### Request
Could you return each of the records below word for word, without changing a single character?

-------- Stored rows --------

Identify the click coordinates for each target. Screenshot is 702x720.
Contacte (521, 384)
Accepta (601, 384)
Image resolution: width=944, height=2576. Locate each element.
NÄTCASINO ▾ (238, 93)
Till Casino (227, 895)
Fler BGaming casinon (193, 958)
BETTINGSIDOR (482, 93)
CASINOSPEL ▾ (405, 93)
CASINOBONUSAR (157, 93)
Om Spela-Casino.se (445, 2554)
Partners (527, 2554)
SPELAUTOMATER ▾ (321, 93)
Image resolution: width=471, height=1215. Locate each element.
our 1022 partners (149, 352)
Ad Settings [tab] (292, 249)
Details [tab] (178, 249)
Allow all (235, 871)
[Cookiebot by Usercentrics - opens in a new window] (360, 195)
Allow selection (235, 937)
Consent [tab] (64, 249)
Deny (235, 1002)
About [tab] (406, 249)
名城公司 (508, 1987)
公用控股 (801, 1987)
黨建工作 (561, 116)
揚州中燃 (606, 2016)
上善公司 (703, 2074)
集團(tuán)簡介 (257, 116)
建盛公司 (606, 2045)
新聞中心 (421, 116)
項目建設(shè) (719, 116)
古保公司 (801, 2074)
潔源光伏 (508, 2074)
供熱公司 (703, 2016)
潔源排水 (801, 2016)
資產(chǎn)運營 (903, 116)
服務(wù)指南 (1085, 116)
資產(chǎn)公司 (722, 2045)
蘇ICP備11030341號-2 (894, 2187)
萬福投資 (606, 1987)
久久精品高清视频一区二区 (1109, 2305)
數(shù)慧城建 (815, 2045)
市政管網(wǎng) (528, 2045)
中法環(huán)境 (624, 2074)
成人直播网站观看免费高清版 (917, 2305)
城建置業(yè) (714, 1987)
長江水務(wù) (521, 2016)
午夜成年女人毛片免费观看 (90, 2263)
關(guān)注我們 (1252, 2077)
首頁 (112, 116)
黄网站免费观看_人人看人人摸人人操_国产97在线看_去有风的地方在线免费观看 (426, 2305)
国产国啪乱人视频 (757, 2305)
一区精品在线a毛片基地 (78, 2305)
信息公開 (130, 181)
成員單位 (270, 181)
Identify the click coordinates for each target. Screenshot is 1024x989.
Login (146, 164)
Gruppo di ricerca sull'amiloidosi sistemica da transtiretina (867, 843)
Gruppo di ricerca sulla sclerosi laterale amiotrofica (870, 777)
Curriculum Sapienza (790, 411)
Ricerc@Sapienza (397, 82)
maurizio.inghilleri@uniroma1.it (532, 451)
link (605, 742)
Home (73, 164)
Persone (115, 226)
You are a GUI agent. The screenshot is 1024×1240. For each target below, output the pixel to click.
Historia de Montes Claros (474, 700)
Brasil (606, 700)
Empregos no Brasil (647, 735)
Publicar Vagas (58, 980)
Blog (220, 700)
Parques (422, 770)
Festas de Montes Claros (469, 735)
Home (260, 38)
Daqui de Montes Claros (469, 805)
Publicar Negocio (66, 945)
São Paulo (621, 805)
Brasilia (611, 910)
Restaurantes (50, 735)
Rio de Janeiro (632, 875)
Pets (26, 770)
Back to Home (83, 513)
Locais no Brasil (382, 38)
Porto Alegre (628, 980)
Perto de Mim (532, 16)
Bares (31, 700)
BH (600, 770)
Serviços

--------

### Result for this task
Identify the click coordinates for each target. Screenshot is 702x720.
Contacte (521, 384)
Accepta (601, 384)
Image resolution: width=944, height=2576. Locate each element.
NÄTCASINO ▾ (238, 93)
Till Casino (227, 895)
Fler BGaming casinon (193, 958)
BETTINGSIDOR (482, 93)
CASINOSPEL ▾ (405, 93)
CASINOBONUSAR (157, 93)
Om Spela-Casino.se (445, 2554)
Partners (527, 2554)
SPELAUTOMATER ▾ (321, 93)
Image resolution: width=471, height=1215. Locate each element.
our 1022 partners (149, 352)
Ad Settings [tab] (292, 249)
Details [tab] (178, 249)
Allow all (235, 871)
[Cookiebot by Usercentrics - opens in a new window] (360, 195)
Allow selection (235, 937)
Consent [tab] (64, 249)
Deny (235, 1002)
About [tab] (406, 249)
名城公司 (508, 1987)
公用控股 (801, 1987)
黨建工作 (561, 116)
揚州中燃 (606, 2016)
上善公司 (703, 2074)
集團(tuán)簡介 (257, 116)
建盛公司 (606, 2045)
新聞中心 (421, 116)
項目建設(shè) (719, 116)
古保公司 (801, 2074)
潔源光伏 (508, 2074)
供熱公司 (703, 2016)
潔源排水 (801, 2016)
資產(chǎn)運營 (903, 116)
服務(wù)指南 (1085, 116)
資產(chǎn)公司 (722, 2045)
蘇ICP備11030341號-2 (894, 2187)
萬福投資 (606, 1987)
久久精品高清视频一区二区 (1109, 2305)
數(shù)慧城建 (815, 2045)
市政管網(wǎng) (528, 2045)
中法環(huán)境 (624, 2074)
成人直播网站观看免费高清版 (917, 2305)
城建置業(yè) (714, 1987)
長江水務(wù) (521, 2016)
午夜成年女人毛片免费观看 (90, 2263)
關(guān)注我們 (1252, 2077)
首頁 (112, 116)
黄网站免费观看_人人看人人摸人人操_国产97在线看_去有风的地方在线免费观看 (426, 2305)
国产国啪乱人视频 (757, 2305)
一区精品在线a毛片基地 (78, 2305)
信息公開 (130, 181)
成員單位 (270, 181)
Identify the click coordinates for each target. Screenshot is 1024x989.
Login (146, 164)
Gruppo di ricerca sull'amiloidosi sistemica da transtiretina (867, 843)
Gruppo di ricerca sulla sclerosi laterale amiotrofica (870, 777)
Curriculum Sapienza (790, 411)
Ricerc@Sapienza (397, 82)
maurizio.inghilleri@uniroma1.it (532, 451)
link (605, 742)
Home (73, 164)
Persone (115, 226)
You are a GUI agent. The screenshot is 1024×1240. For each target below, output the pixel to click.
Historia de Montes Claros (474, 700)
Brasil (606, 700)
Empregos no Brasil (647, 735)
Publicar Vagas (58, 980)
Blog (220, 700)
Parques (422, 770)
Festas de Montes Claros (469, 735)
Home (260, 38)
Daqui de Montes Claros (469, 805)
Publicar Negocio (66, 945)
São Paulo (621, 805)
Brasilia (611, 910)
Restaurantes (50, 735)
Rio de Janeiro (632, 875)
Pets (26, 770)
Back to Home (83, 513)
Locais no Brasil (382, 38)
Porto Alegre (628, 980)
Perto de Mim (532, 16)
Bares (31, 700)
BH (600, 770)
Serviços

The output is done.